New PLS calibrations for three different spectroscopic methods, namely ATR-FT-MIR, DR-FT-NIR, and T-FT-NIR, were optimised. The models for ATR-FT-MIR were shown to be suitable for use in industry, as they showed sufficient accuracy while also having an LOD and LOQ suitable for lower levels of phenolic compounds. This was the case for ATR-FT-MIR for samples that were filtered and those that received no treatment. This is consistent with how this spectroscopic method functions. As the IR radiation is only allowed to penetrate the sample by 2 µm [
39], entrained gasses and solid particles are expected not to have a substantial influence when the spectra are obtained. In the case of ATR-FT-MIR, it appears that filtration is more desirable than completely untreated samples.
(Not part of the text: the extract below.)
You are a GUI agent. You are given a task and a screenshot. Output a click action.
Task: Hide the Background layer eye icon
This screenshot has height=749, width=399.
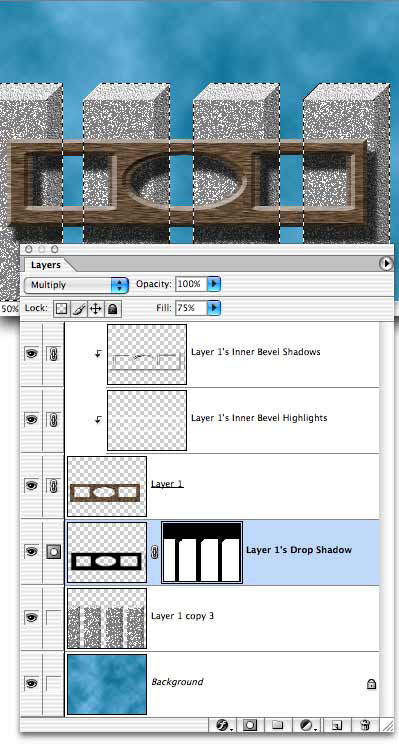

Models with good performance metrics can be expected from instrumentation such as this in a setting where samples will be taken directly from a fermentation vessel. Of the three spectroscopic acquisition methods, the ATR-FT-MIR had the best performance, allowing for accuracy as well as versatility in monitoring a fermentation.
DF-FT-NIR spectroscopy relies on variations in direction and intensity in the IR radiation after it has reflected from a sample’s surface [
40]. When considering the PLS calibrations built, the most suitable models were those built with filtered samples, as these models showed good performance in all the metrics. For samples with higher levels of turbidity, the scattering may be too intense, causing lower performance. The spectral pre-processing allows for better LOD and LOQ whilst still ensuring that RPD values remain high enough for practicality and reliability. As with the ATR-FT-MIR, these models show promise with regards to industrial application.
In the case of T-FT-NIR, the performance was substantially lower than that of the other two techniques. The spectral pre-processing and wavenumber selection appeared to have little effect on model improvement when untreated samples were used, and the models built using these techniques showed higher LODs and LOQs in conjunction with lower RPD values. However, it should still be noted that in certain cases, namely for polymeric pigments and TPI, the models were still appropriate for industrial application. In these cases, it might be pertinent to include better filtration techniques to improve the accuracy and reliability of the other PLS calibrations relying on this method.
With the ease of using the instrument and a further reduction in necessary sample treatment, these calibrations can be applied to in-line sampling systems. When deploying models in an industrial setting, it would be beneficial to incorporate a more complete sample set during the modelling stage that consists of a range of different cultivars and fermenting samples with a wide enough range of values for each phenolic component. These models used in conjunction with process-control software can lead to the incorporation of alarms and warnings, thereby providing an easier way for winemakers to control their fermentations. As most of the models showed good performance and suitability, it would be beneficial to consider other aspects such as cost and ease of installation when selecting a final system to be deployed.